Explore with Pulumi AI
The zia_admin_users resource allows the creation and management of ZIA admin user account created in the Zscaler Internet Access cloud or via the API.
Example Usage
Organization Scope
######### PASSWORDS IN THIS FILE ARE FAKE AND NOT USED IN PRODUCTION SYSTEMS #########
resource "zia_admin_users" "john_smith" {
login_name = "john.smith@acme.com"
user_name = "John Smith"
email = "john.smith@acme.com"
is_password_login_allowed = true
password = "*********************"
is_security_report_comm_enabled = true
is_service_update_comm_enabled = true
is_product_update_comm_enabled = true
comments = "Administrator User"
role {
id = data.zia_admin_roles.super_admin.id
}
admin_scope_type = "ORGANIZATION"
}
data "zia_admin_roles" "super_admin" {
name = "Super Admin"
}
Department Scope
######### PASSWORDS IN THIS FILE ARE FAKE AND NOT USED IN PRODUCTION SYSTEMS #########
resource "zia_admin_users" "john_smith" {
login_name = "john.smith@acme.com"
user_name = "John Smith"
email = "john.smith@acme.com"
is_password_login_allowed = true
password = "*********************"
is_security_report_comm_enabled = true
is_service_update_comm_enabled = true
is_product_update_comm_enabled = true
comments = "Administrator User"
role {
id = data.zia_admin_roles.super_admin.id
}
admin_scope_type = "DEPARTMENT"
admin_scope_entities {
id = [ data.zia_department_management.engineering.id, data.zia_department_management.sales.id ]
}
}
data "zia_admin_roles" "super_admin" {
name = "Super Admin"
}
data "zia_department_management" "engineering" {
name = "Engineering"
}
Location Scope
######### PASSWORDS IN THIS FILE ARE FAKE AND NOT USED IN PRODUCTION SYSTEMS #########
resource "zia_admin_users" "john_smith" {
login_name = "john.smith@acme.com"
user_name = "John Smith"
email = "john.smith@acme.com"
is_password_login_allowed = true
password = "*********************"
is_security_report_comm_enabled = true
is_service_update_comm_enabled = true
is_product_update_comm_enabled = true
comments = "Administrator User"
role {
id = data.zia_admin_roles.super_admin.id
}
admin_scope_type = "LOCATION"
admin_scope_entities {
id = [ data.zia_location_management.au_sydney_branch01.id ]
}
}
data "zia_admin_roles" "super_admin" {
name = "Super Admin"
}
data "zia_location_management" "au_sydney_branch01" {
name = "AU - Sydney - Branch01"
}
Location Group Scope
######### PASSWORDS IN THIS FILE ARE FAKE AND NOT USED IN PRODUCTION SYSTEMS #########
resource "zia_admin_users" "john_smith" {
login_name = "john.smith@acme.com"
user_name = "John Smith"
email = "john.smith@acme.com"
is_password_login_allowed = true
password = "*********************"
is_security_report_comm_enabled = true
is_service_update_comm_enabled = true
is_product_update_comm_enabled = true
comments = "Administrator User"
role {
id = data.zia_admin_roles.super_admin.id
}
admin_scope_type = "LOCATION_GROUP"
admin_scope_entities {
id = [ data.zia_location_groups.corporate_user_traffic_group.id ]
}
}
data "zia_admin_roles" "super_admin" {
name = "Super Admin"
}
data "zia_location_groups" "corporate_user_traffic_group" {
name = "Corporate User Traffic Group"
}
Create AdminUsers Resource
Resources are created with functions called constructors.

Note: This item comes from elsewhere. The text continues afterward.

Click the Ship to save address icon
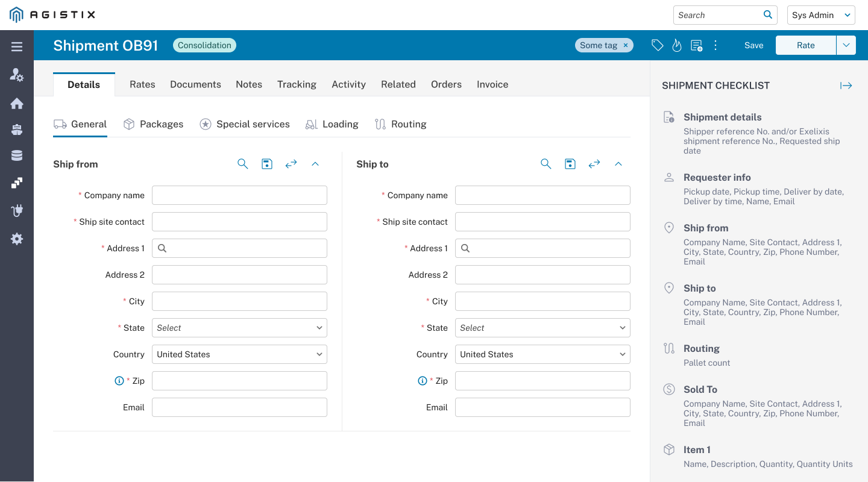868x482 pixels. 570,164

To learn more about declaring and configuring resources, see Resources.
Constructor syntax
new AdminUsers(name: string, args: AdminUsersArgs, opts?: CustomResourceOptions);@overload
def AdminUsers(resource_name: str,
args: AdminUsersArgs,
opts: Optional[ResourceOptions] = None)
@overload
def AdminUsers(resource_name: str,
opts: Optional[ResourceOptions] = None,
email: Optional[str] = None,
username: Optional[str] = None,
login_name: Optional[str] = None,
is_password_expired: Optional[bool] = None,
is_product_update_comm_enabled: Optional[bool] = None,
is_auditor: Optional[bool] = None,
is_exec_mobile_app_enabled: Optional[bool] = None,
is_non_editable: Optional[bool] = None,
admin_scope_entities: Optional[AdminUsersAdminScopeEntitiesArgs] = None,
is_password_login_allowed: Optional[bool] = None,
disabled: Optional[bool] = None,
is_security_report_comm_enabled: Optional[bool] = None,
is_service_update_comm_enabled: Optional[bool] = None,
comments: Optional[str] = None,
password: Optional[str] = None,
roles: Optional[Sequence[AdminUsersRoleArgs]] = None,
admin_scope_type: Optional[str] = None)func NewAdminUsers(ctx *Context, name string, args AdminUsersArgs, opts ...ResourceOption) (*AdminUsers, error)public AdminUsers(string name, AdminUsersArgs args, CustomResourceOptions? opts = null)
public AdminUsers(String name, AdminUsersArgs args)
public AdminUsers(String name, AdminUsersArgs args, CustomResourceOptions options)
type: zia:AdminUsers
properties: # The arguments to resource properties.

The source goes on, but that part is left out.